Puis, quand est-il de ce nouvel album? Alphonse Bisaillon explique, qu’à l’inverse de son EP éponyme, paru en 2022, qu’il bénéficie de plus de temps pour son nouveau projet et qu’il tente d’y trouver une trame narrative plus conceptuelle. Ici, le jeune homme s’inspire entre autres du climat actuel qui témoigne d’une certaine violence. Il explique ceci: « Malgré moi, je suis tombé dans beaucoup de politique, d’articles, de reportages, de frustrations, de peurs et de réflexion sur le climat actuel mondial. Puis, ça va nécessairement habiter l’album ». « Pour l’instant, cet album, c’est sur les hommes, sur ma relation avec les hommes. Puis, je pense que c’est une relation qui est profondément politique, comme la plupart des relations intimes », précise-t-il.
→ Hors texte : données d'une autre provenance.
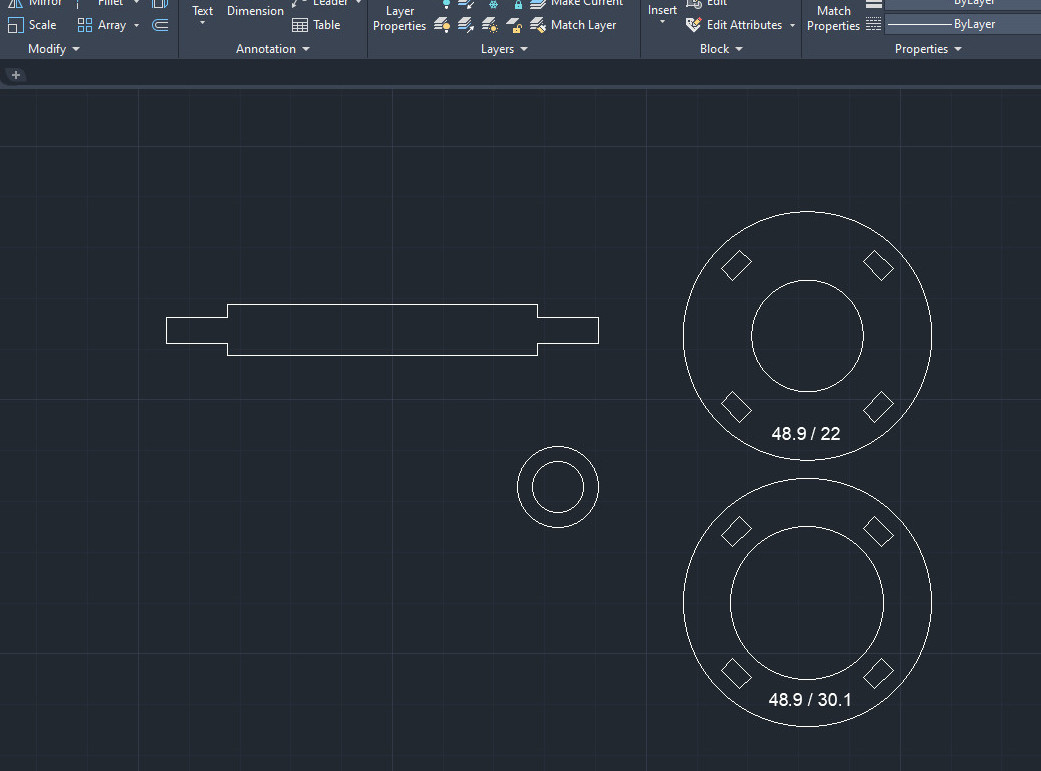Click the Array tool icon
This screenshot has width=1041, height=771.
click(x=85, y=25)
En abordant ces thématiques, le jeune homme reste fidèle à sa vision de l’artiste et à la rébellion qui l’habite. « À la base, ma vision de l’artiste, c’est quelqu’un qui dérange, qui pose des questions. Pour qu’une société aille bien, ça prend des contre-pouvoirs. Les journalistes et les artistes ont la responsabilité d’être ça. C’est important d’avoir la liberté, d’avoir la liberté de dénoncer ce qui doit l’être », avance-t-il. Alphonse Bisaillon en ajoute : « Je pense qu’à cet égard-là, c’est dur de considérer l’art comme une job. Parce que des fois, ce qui doit être dit, c’est pas quelque chose que le monde a envie de payer pour. »
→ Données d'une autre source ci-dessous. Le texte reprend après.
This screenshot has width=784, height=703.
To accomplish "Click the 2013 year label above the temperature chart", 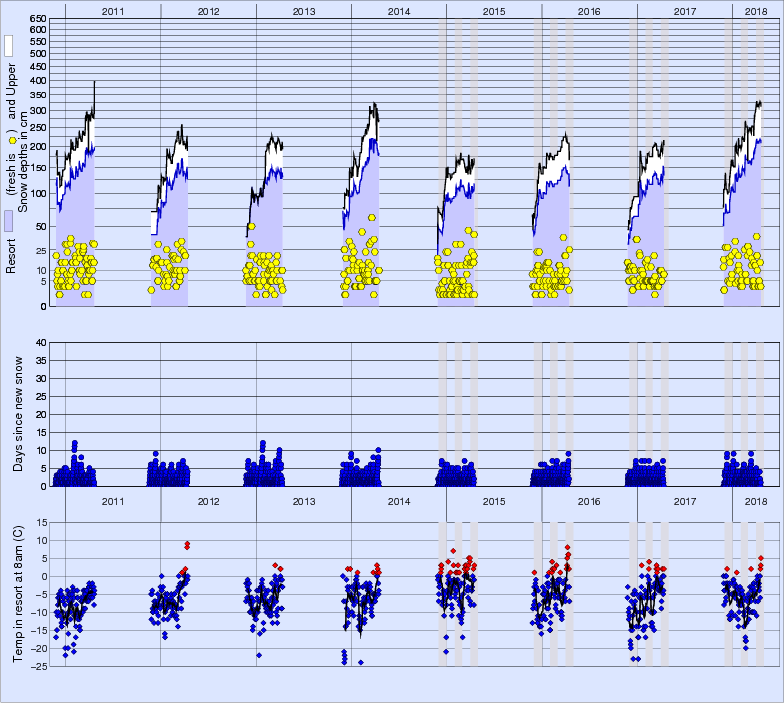I will (304, 501).
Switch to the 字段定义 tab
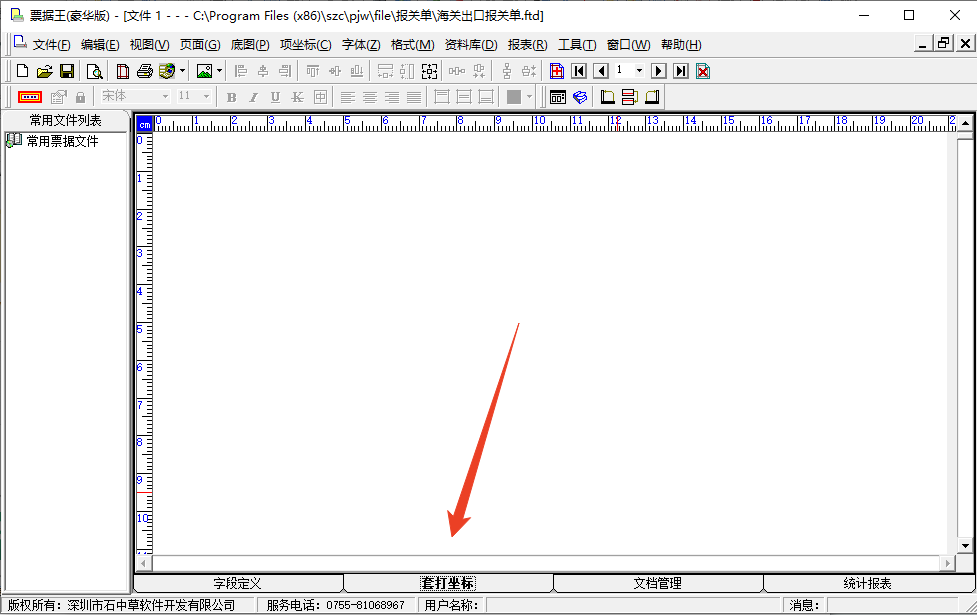Viewport: 977px width, 615px height. [238, 583]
Chose certaine, on sent que l’ancien étudiant en littérature tend à faire de la musique de manière bien intime, en laissant place aux multiples réflexions et sans oublier son côté contestataire. Même s’il confie ne pas savoir par où passer pour composer une bonne tune, sa discographie et les motifs réfléchis derrière sa création le font mentir.
La 41e édition du Festival de la chanson de Tadoussac se déroulera du 12 au 15 juin 2025. Pour une autre année, une nouvelle mouture d’artistes prendra la direction des Chemins d’écriture.
*Cet article a été rédigé en collaboration avec le Festival de la chanson de Tadoussac.